Auf dem Feld der Rechts- und Innenpolitik habe er dazu beitragen können, dass das Land seine Hausaufgaben gemacht habe. Als Beispiele nannte er die Gerichtsstrukturreform und die Schließung von Altanstalten nach Inbetriebnahme der neuen JVA in Burg. Ein Gefängnis zu erhalten, in dem es nur noch Wärter aber keine Gefangene mehr gibt, macht keinen Sinn, sagte Brachmann mit Blick auf die Schließung der Haftanstalt in Halberstadt. Entgegen der ursprünglichen Vorstellungen de Justizministeriums sei es aber gelungen, die Zweigstelle der Staatsanwaltschaft mit rund 60 Mitarbeitern in der Kreisstadt zu erhalten.
Dr. Ronald Brachmann (rechts) und der
Ersatzkandidat Florian Fahrtmann

In Sachen Gebietsreform sei er sich oft vorgekommen wie ein „Wanderprediger“. Auch wenn der Widerstand anfangs groß war, sei es weit überwiegend gelungen, vernünftige Lösungen zu finden.

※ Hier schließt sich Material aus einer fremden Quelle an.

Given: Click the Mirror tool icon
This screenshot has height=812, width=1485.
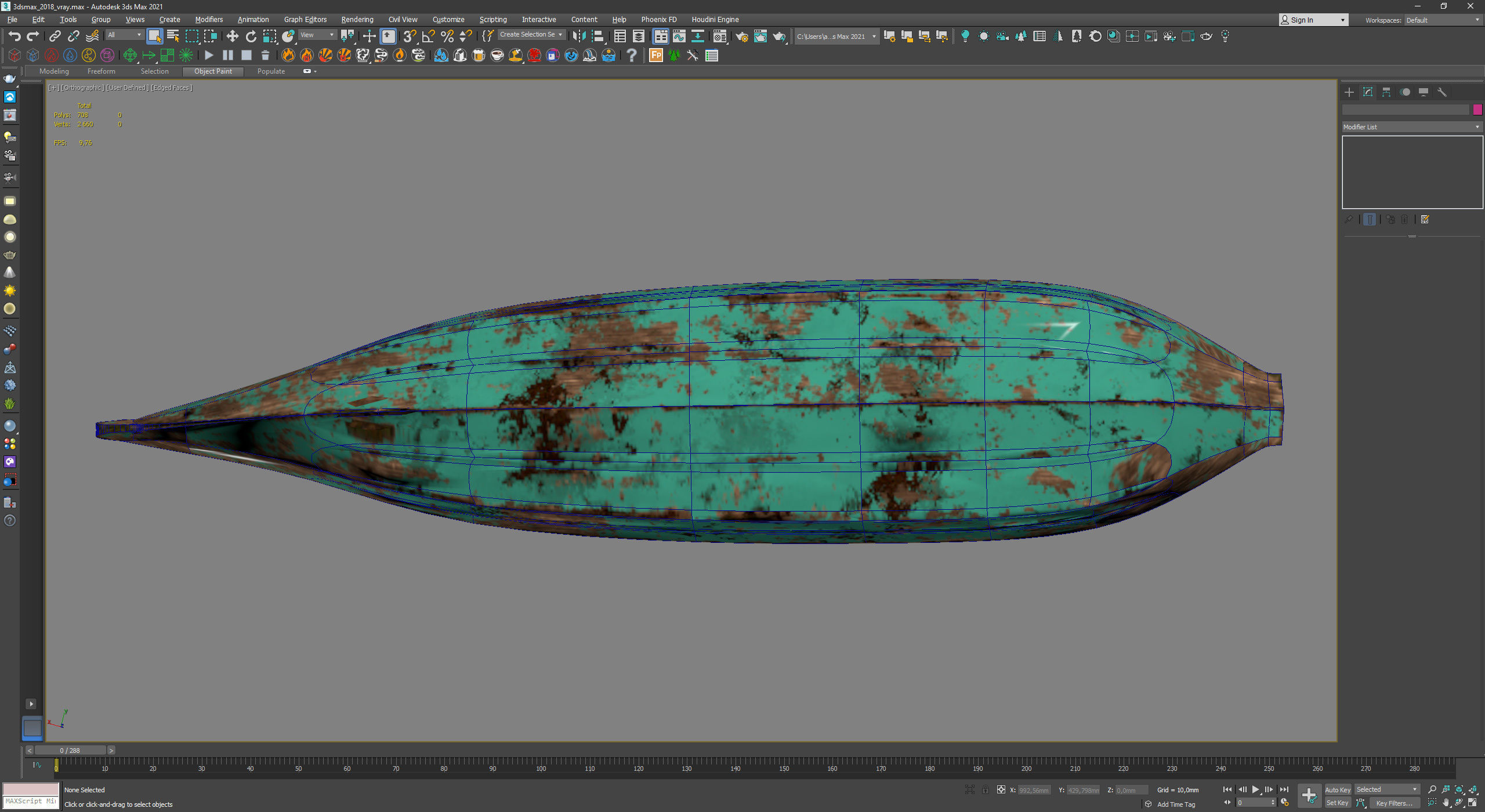Looking at the screenshot, I should click(578, 37).
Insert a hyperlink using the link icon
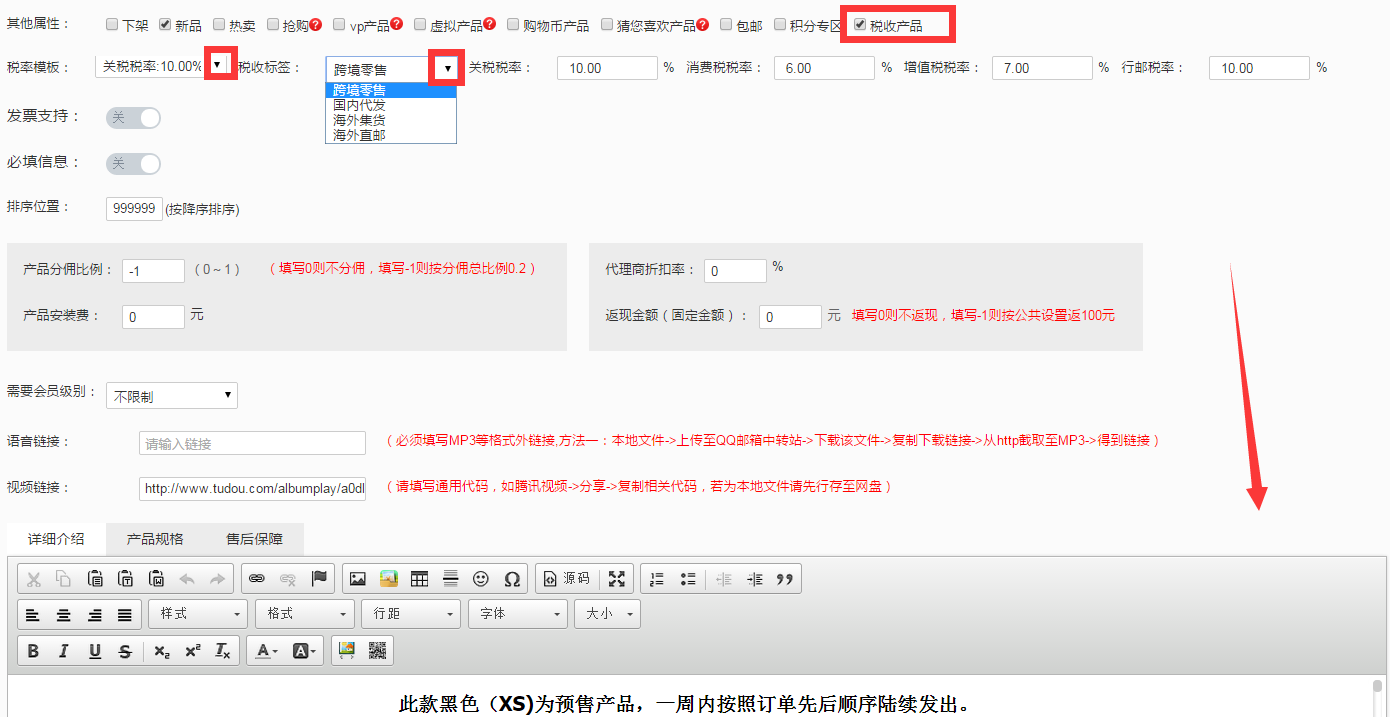The height and width of the screenshot is (717, 1390). [256, 579]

Als Ausnahme nannte Brachmann Derenburg. Er habe sich lange Zeit darum bemüht, die Stadt als Bindeglied zwischen Halberstadt und Wernigerode zu erhalten. Diese Alternative war aber weg gebrochen, nachdem sich die Gemeinden der bisherigen Verwaltungsgemeinschaft Harzvorland-Huy für eine Eingemeindung nach Halberstadt entschieden hatten. Kein Verständnis äußerte Brachmann für das Ansinnen in mancher Ratsstube, nach der Gebietsreform Straßennamen ändern zu wollen. Das führe nur zu unnötigen Unmut bei den Bürgern, zwingende Gründe dafür gäbe es aber nicht.
Neben seiner Arbeit im Landtag sei es ihm stets wichtig gewesen, den Kontakt zu den Akteuren vor Ort zu pflegen. Zur Verwirklichung einer ganzen Reihe wichtiger Vorhaben habe er beitragen, manches aber auch nicht verhindern können, wie z.B. die Verlegung des Finanzamtes nach Quedlinburg.

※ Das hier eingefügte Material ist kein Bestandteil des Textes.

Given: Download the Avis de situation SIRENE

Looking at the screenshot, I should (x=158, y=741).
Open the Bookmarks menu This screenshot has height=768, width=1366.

Weiteren Strukturveränderungen erteilte Brachmann eine Absage: „Jetzt müsse man die Leute erst einmal in Ruhe arbeiten lassen“, sagte er. Mit Blick auf die bevorstehende Landtagswahl forderte er Geschlossenheit ein. Schwarz-Gelb in Berlin mache zwar so ziemlich alles falsch, was man falsch machen kann. Das allein sei aber noch keine Grundlage für ein erfolgreiches Abschneiden bei der Landtagswahl. „Wir haben nur dann eine Chance, wenn uns die Leute wieder abnehmen, dass wir die Partei sind, die dafür sorgt, dass es gerecht zugeht in diesem Lande. Und wer will, dass soziale Gerechtigkeit Leitsatz der Landespolitik wird und die CDU das von der Oppositionsbank aus betrachtet, der darf nicht die Linken, sondern muss SPD wählen.“, so Brachmann.

Bei der Wahl des Ersatzkandidaten im Wahlkreis 15 setzte sich Florian Fahrtmann, der Vorsitzende des Ortsvereins Ilsenburg gegenüber Gabriele Reinicke vom Ortsverein Blankenburg durch.